Tuesday, January 6, 2015

Thomas Perry

Thomas Perry's novels include the Jane Whitefield series (Vanishing Act, Dance for the Dead, Shadow Woman, The Face Changers, Blood Money, Runner, and Poison Flower), Death Benefits, and Pursuit, the first recipient of the Gumshoe Award for best novel.

His new novel, the eighth in the Jane Whitefield series, is A String of Beads.

Last month I asked the author about what he was reading. Perry's reply:
Yesterday afternoon I finished some very unusual reading. It was my proofreading of my wife, Jo Perry's, second novel. The first in the series, Dead is Better, will be published by Page Burner Press in January. The one I was reading is Dead is Best. I met Jo in 1975. We've worked in two universities together and then wrote prime-time network television together for eleven years, raised our two children to adulthood together, and spent nearly every day together. I should know every atom of the contents of her mind by now, but reading her books has reminded me that's not possible. The human mind is endlessly inventive, and contains universes of knowledge, impressions, images, and ideas. As I read, I can pick out places in the books that we visited together, but they're transformed by thought, feeling, and narrative purpose into other, fictional places. I can recognize in the narrator and his universe some attitudes and ideas that Jo has. But the narrator is a fat middle-aged dead male with a scathing sense of humor and a profane mouth, somebody as far from my small, graceful, beautiful wife as anyone could be. And yet the wisdom, the humor, the scary and suspenseful parts of the novel are all hers, and all fresh and unfamiliar to me. You would think that after thirty-five years you'd know somebody. But each time there's a new book, a new story unfolding, you meet the writer of that book for the first time.

Excerpted records |
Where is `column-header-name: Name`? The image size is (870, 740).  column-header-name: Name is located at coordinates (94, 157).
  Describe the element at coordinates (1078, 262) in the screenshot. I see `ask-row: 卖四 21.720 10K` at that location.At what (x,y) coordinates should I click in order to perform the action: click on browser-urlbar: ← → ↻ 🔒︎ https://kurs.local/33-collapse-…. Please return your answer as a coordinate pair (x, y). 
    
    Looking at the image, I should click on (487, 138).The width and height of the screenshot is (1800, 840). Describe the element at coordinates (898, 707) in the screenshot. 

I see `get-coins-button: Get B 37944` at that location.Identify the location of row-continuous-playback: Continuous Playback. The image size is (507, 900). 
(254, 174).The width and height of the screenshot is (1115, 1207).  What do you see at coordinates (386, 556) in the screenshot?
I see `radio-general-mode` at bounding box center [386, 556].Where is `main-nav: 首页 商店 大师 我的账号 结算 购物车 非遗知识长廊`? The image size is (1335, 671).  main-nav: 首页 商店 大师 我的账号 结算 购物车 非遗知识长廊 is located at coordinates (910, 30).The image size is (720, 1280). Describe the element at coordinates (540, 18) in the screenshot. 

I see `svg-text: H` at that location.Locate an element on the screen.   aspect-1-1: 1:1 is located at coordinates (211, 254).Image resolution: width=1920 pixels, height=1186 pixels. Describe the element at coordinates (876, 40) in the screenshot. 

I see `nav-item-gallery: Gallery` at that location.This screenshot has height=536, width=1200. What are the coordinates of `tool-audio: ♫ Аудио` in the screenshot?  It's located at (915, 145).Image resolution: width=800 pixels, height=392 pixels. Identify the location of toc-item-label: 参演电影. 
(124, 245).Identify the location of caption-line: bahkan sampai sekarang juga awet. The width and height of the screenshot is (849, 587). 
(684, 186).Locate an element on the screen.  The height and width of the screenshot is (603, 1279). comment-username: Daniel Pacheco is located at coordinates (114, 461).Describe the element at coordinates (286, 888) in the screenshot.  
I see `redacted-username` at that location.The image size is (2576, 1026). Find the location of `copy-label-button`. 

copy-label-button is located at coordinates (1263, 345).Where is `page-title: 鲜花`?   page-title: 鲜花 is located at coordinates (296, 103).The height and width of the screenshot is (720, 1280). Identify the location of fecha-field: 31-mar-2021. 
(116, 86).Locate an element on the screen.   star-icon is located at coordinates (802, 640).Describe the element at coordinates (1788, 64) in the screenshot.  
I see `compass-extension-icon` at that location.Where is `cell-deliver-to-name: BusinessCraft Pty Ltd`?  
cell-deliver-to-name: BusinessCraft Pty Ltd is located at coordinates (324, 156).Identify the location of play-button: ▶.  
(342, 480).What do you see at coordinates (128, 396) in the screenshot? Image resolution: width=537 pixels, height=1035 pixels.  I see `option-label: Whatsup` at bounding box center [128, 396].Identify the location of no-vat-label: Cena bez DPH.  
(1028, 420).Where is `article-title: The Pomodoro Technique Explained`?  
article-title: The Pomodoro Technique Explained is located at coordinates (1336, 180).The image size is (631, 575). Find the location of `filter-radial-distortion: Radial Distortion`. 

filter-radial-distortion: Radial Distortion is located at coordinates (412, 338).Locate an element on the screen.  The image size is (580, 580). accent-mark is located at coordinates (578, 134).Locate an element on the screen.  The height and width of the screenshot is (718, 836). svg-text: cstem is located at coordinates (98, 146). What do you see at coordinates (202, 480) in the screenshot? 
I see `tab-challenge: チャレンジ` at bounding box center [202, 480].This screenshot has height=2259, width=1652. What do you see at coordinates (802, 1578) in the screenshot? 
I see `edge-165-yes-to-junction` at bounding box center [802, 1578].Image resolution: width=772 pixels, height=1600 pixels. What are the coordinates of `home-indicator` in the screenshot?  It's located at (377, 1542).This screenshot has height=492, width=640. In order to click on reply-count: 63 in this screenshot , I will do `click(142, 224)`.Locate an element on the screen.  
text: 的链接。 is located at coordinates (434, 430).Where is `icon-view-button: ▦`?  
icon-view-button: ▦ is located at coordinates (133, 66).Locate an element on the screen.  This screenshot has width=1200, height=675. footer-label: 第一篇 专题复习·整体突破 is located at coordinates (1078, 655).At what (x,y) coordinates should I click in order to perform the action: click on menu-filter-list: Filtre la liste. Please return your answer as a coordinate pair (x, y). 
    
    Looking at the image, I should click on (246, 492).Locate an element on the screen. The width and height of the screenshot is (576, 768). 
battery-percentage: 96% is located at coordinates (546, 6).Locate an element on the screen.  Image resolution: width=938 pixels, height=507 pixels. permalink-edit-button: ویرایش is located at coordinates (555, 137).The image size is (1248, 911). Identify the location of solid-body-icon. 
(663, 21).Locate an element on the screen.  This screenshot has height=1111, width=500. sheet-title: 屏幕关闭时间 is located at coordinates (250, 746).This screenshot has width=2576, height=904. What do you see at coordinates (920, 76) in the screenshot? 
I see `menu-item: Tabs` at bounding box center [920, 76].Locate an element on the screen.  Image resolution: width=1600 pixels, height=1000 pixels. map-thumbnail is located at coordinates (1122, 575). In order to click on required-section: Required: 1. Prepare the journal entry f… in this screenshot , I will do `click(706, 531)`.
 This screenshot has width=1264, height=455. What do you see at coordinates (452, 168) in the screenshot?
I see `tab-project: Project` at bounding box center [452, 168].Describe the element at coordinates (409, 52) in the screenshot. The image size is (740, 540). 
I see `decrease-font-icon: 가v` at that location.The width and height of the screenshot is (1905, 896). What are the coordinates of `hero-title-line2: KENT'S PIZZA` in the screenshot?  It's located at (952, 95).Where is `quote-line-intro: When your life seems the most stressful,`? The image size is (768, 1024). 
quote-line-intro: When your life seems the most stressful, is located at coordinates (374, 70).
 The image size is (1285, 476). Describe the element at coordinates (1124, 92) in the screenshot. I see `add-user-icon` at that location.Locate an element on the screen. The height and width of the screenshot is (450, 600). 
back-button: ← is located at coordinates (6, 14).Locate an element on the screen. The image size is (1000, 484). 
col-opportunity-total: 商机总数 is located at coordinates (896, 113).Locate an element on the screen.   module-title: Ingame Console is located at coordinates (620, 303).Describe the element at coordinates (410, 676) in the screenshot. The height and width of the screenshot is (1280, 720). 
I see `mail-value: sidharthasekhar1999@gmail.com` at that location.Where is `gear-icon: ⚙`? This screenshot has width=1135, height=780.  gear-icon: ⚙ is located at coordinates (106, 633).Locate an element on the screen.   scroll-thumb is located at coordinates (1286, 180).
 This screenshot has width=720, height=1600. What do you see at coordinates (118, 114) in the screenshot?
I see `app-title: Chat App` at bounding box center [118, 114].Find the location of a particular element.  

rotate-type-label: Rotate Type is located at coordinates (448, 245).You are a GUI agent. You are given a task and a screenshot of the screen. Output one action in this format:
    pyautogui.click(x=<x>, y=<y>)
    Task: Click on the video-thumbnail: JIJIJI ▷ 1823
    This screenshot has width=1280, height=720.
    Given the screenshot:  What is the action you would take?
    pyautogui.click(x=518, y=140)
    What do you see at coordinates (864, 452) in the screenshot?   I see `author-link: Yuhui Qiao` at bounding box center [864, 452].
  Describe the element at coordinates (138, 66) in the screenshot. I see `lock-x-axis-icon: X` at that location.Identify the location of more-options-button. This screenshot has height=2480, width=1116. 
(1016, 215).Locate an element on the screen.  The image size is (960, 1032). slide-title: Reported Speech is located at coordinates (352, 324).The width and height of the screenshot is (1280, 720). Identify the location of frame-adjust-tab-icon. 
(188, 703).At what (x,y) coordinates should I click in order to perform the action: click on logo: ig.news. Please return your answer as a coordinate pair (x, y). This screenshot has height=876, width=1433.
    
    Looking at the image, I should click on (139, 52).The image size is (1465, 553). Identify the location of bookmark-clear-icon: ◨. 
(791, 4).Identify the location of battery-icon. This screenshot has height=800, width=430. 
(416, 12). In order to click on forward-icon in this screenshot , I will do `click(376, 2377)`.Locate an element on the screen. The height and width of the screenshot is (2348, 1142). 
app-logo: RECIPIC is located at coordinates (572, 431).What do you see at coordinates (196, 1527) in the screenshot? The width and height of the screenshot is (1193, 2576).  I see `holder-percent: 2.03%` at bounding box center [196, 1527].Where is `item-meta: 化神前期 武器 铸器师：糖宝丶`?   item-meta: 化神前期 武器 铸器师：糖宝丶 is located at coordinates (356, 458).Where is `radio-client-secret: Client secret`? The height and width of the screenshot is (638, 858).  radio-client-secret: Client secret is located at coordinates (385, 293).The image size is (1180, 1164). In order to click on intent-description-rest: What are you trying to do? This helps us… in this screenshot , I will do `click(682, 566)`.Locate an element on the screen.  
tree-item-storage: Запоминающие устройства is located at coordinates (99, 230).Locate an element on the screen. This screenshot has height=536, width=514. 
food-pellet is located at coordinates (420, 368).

Prompt 1 | Quote the Thomas Perry post, starting with "Thomas Perry's novels" and going on through "String of Beads.".
Prompt 2 | According to the Thomas Perry post, why is it not possible for Perry to know every atom of the contents of his wife's mind?
You can leave the entries aside; they aren't needed for this work.

Your response 1 |
Thomas Perry's novels include the Jane Whitefield series (Vanishing Act, Dance for the Dead, Shadow Woman, The Face Changers, Blood Money, Runner, and Poison Flower), Death Benefits, and Pursuit, the first recipient of the Gumshoe Award for best novel.

His new novel, the eighth in the Jane Whitefield series, is A String of Beads.

Your response 2 | The human mind is endlessly inventive, and it contains universes of knowledge, impressions, images, and ideas.